Jenis Zat Aditif pada Makanan

Aditif adalah zat kimia yang ditambahkan ke bahan-biasanya dalam jumlah-kecil untuk memberikan atau meningkatkan sifat yang diinginkan atau untuk mengurangi atau menekan sifat yang tidak diinginkan. Diantara produk yang paling akrab di mana aditif yang digunakan adalah bensin, minyak pelumas, karet, dan makanan.

Misalnya, pewarna ditambahkan ke bensin untuk memberikan warna, yang diperlukan untuk keperluan identifikasi. Aditif bensin lainnya mencegah atau mengurangi pembentukan karat yang dapat menyumbat. Aditif dalam minyak pelumas memberikan viskositas yang tepat. Penggunaan aditif dalam karet vulkanisir sangat menghambat oksidasi. Ada ratusan aditif yang digunakan dalam makanan untuk meningkatkan nilai gizi mereka, menghambat pembusukan, atau meningkatkan rasa mereka.

Aditif pada Makanan

Aditif makanan adalah bahan kimia yang ditambahkan ke makanan agar tetap segar atau untuk meningkatkan warna, rasa atau tekstur. Mereka mungkin termasuk pewarna makanan (seperti tartrazin atau cochineal), penguat rasa (seperti MSG) atau berbagai bahan pengawet.

Kebanyakan aditif makanan adalah tercantum pada label produk, bersama dengan bahan lainnya, dalam urutan menurun menurut beratnya (rasa adalah pengecualian dan tidak perlu diidentifikasi). Kadang-kadang, aditif tersebut dijabarkan dalam secara penuh. Di lain waktu, ia diwakili oleh nomor kode: misalnya, cochineal dapat terdaftar sebagai Pewarna (120); natrium sulfit dapat ditampilkan sebagai Pengawet (221).

Tes hewan untuk keamanan makanan aditif

Standar Makanan Australia Selandia Baru (FSANZ) bertanggung jawab atas persetujuan dimana aditif makanan yang diperbolehkan dalam makanan Australia.

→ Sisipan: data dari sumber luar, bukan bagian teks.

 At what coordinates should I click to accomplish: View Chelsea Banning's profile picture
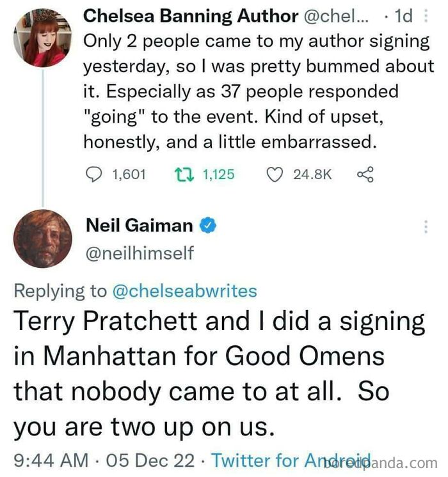(x=43, y=38)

Semua makanan tambahan yang digunakan di Australia menjalani penilaian keamanan, yang meliputi pengujian yang ketat, sebelum disetujui.

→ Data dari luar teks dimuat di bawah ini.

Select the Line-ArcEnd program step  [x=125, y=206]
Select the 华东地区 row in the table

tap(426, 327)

Tes toksikologi pada hewan yang digunakan untuk menentukan jumlah aditif yang diharapkan akan aman bila dikonsumsi oleh manusia. Hal ini biasanya jumlah 100 kali lebih kecil dari dosis harian maksimum di mana ‘tidak ada efek yang dapat diamati’ diproduksi oleh aditif yang dikonsumsi selama seumur hidup tes hewan.

Jika ada keraguan atas keamanan aditif, persetujuan tidak diberikan. Jika informasi ilmiah baru telah tersedia menunjukkan bahwa aditif makanan tidak lagi aman, persetujuan untuk menggunakan aditif makanan akan ditarik.

Efek gabungan tidak diketahui

Kebanyakan aditif makanan adalah diuji secara terpisah, bukan dalam kombinasi dengan aditif lainnya. Efek jangka panjang dari mengkonsumsi kombinasi aditif yang berbeda saat ini tidak diketahui.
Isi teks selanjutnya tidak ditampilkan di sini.